*** Opening RECORDS SHOWN ***
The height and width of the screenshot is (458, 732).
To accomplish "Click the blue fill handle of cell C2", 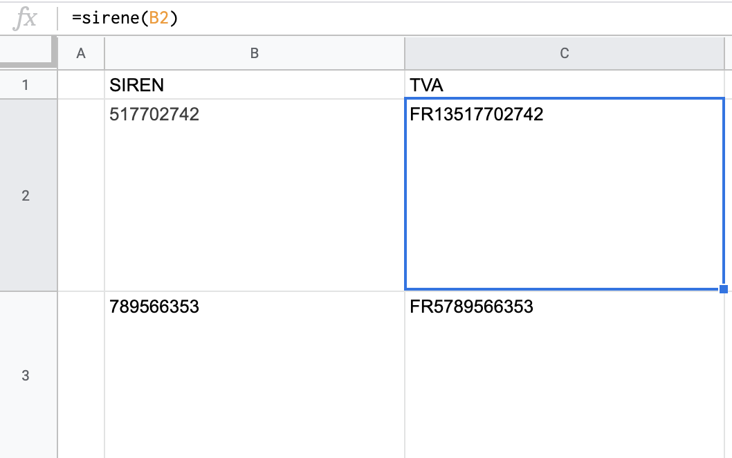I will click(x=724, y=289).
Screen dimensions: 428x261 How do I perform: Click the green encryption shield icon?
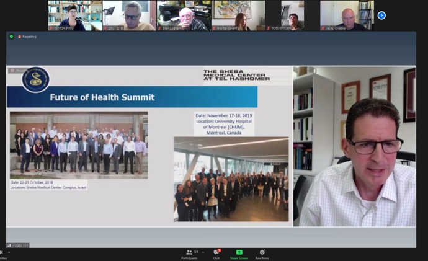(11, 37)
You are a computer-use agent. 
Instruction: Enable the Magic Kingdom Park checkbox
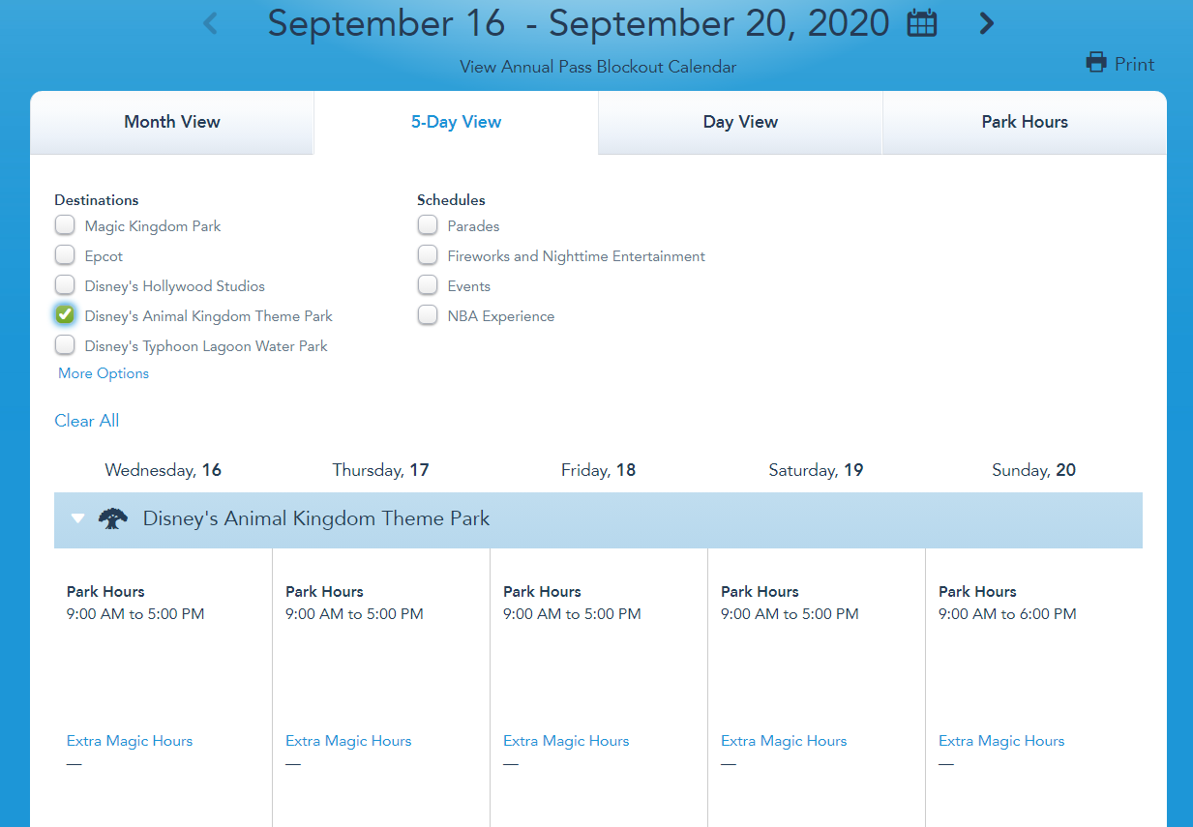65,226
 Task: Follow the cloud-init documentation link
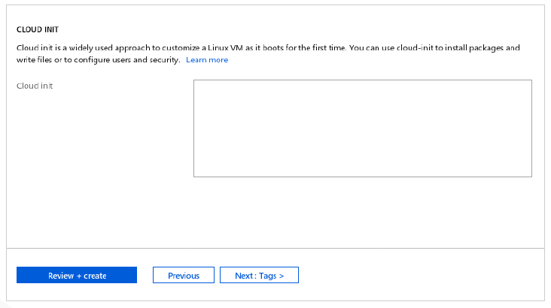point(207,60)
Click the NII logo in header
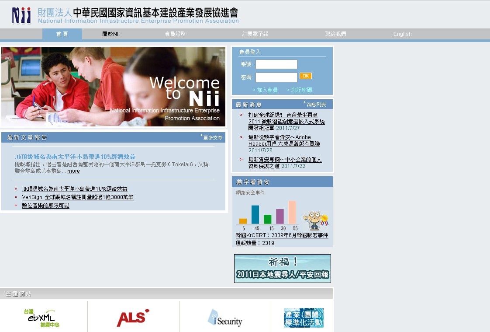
*** Closing RECORDS SHOWN ***
[GOAL OF THE EXERCISE]: Output a verbatim copy of the lines from the line containing "Instruction: Enable the" through the end of the data, both included, without any images.

[ANSWER]:
Instruction: Enable the Magic Kingdom Park checkbox
65,226
 Task: Follow the cloud-init documentation link
point(207,60)
Click the NII logo in header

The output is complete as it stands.